* **Exercise instructions**:
Restate word for word the material below, starting at the line that contains "Image resolution: width=271" and stopping after the last line; skip pictures.

* **Records provided**:
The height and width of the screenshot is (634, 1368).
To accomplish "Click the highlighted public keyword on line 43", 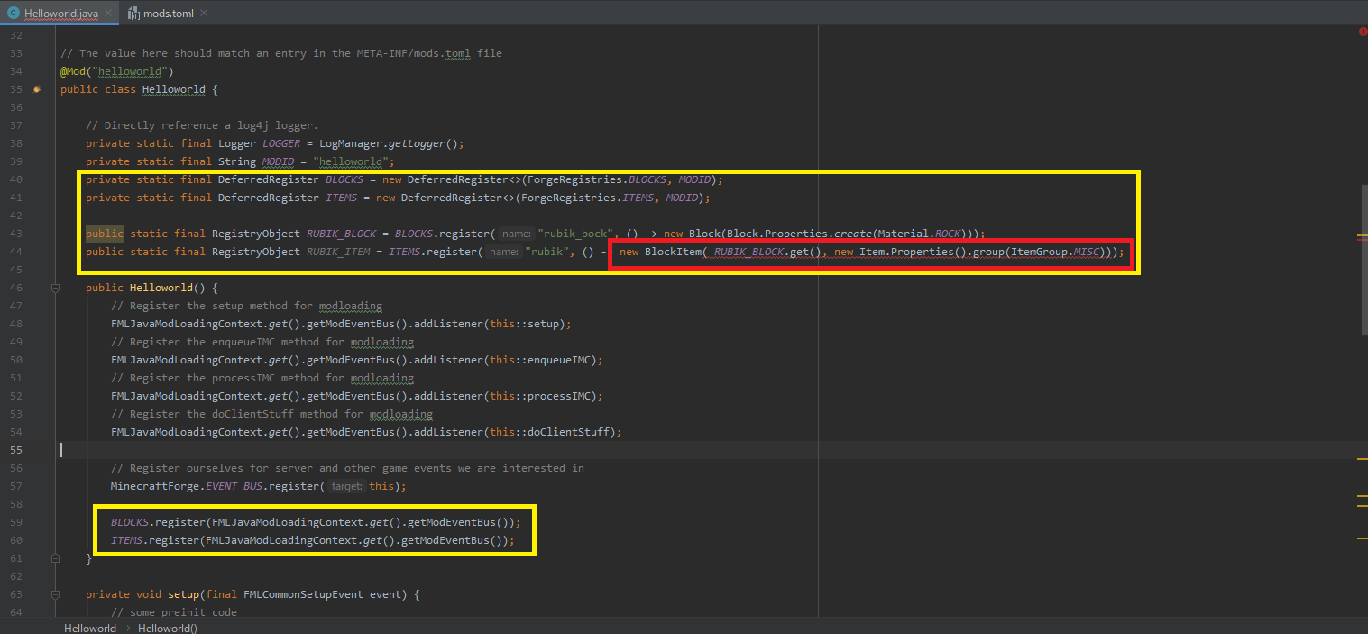I will (x=105, y=234).
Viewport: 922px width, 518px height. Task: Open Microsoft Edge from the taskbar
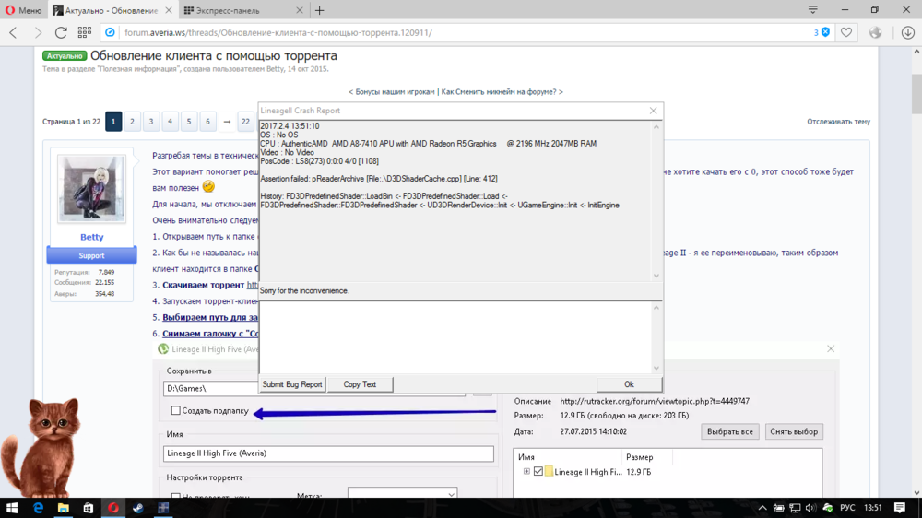39,508
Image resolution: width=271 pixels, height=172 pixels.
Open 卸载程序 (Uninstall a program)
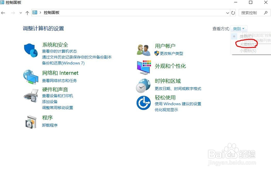click(50, 125)
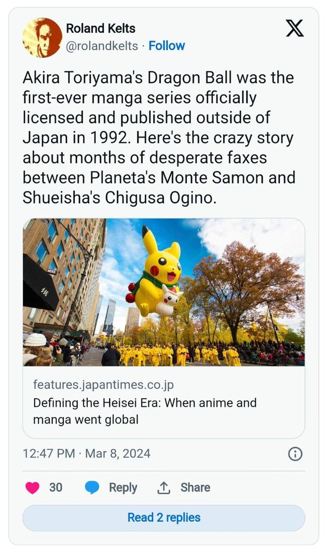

* **Output of the task**:
Image resolution: width=271 pixels, height=172 pixels.
Open 卸载程序 (Uninstall a program)
click(50, 125)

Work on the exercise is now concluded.